Print the line containing "Click the player skin thumbnail" and all lines after it to the end of the records below, exactly as written. No pictures.

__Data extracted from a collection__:
------------------------

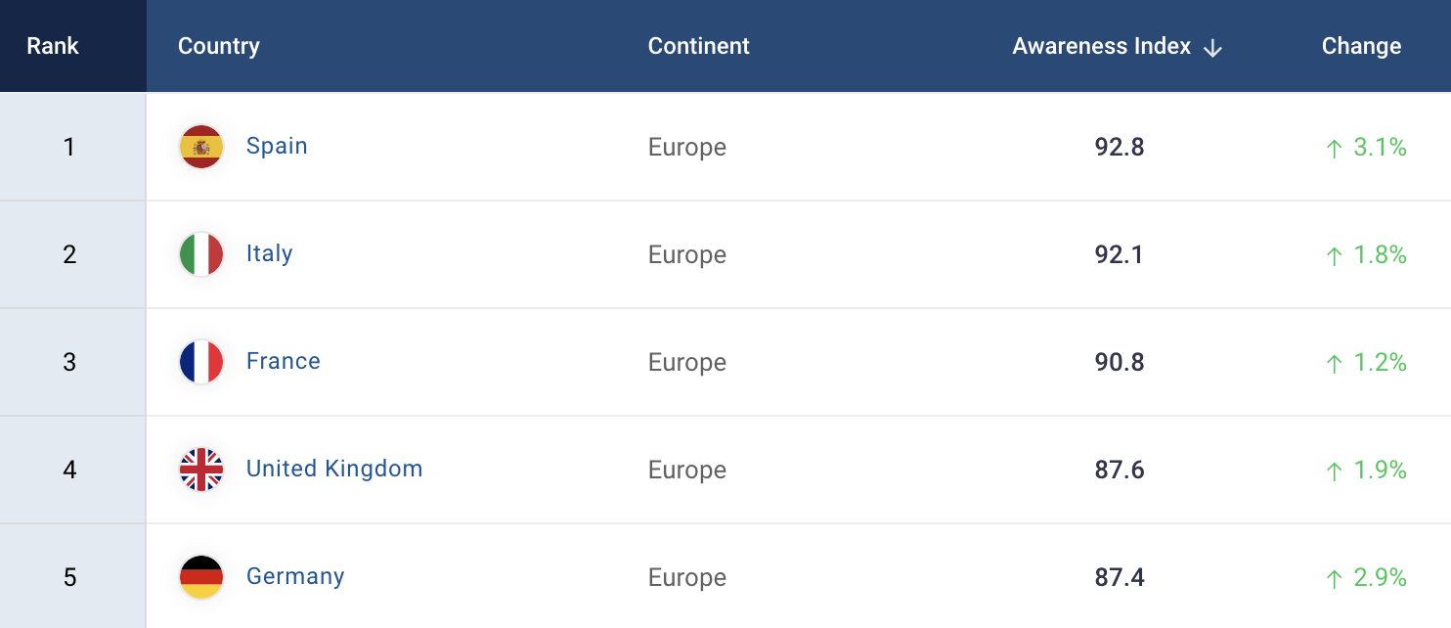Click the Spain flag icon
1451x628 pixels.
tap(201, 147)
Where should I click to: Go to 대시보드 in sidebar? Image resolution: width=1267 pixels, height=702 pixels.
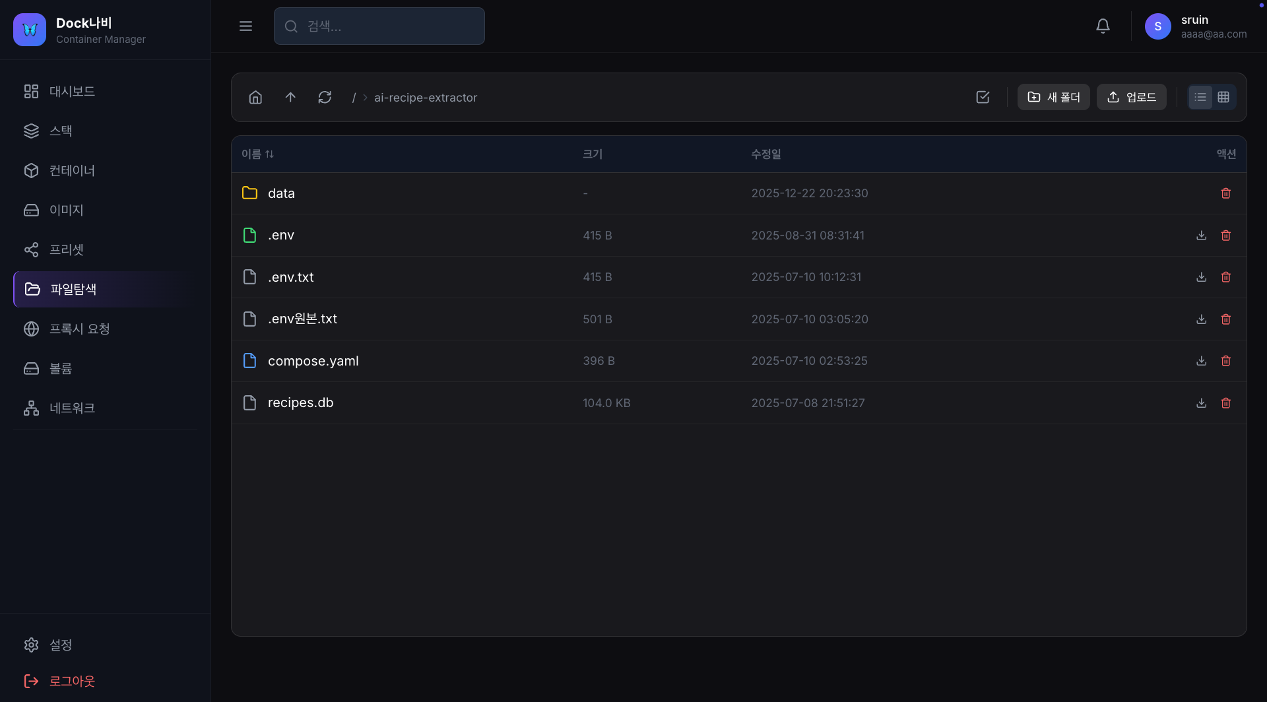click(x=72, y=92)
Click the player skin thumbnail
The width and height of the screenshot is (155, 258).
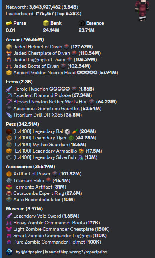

------------------------

__Result for this task__:
Click the player skin thumbnail
The width and height of the screenshot is (155, 258).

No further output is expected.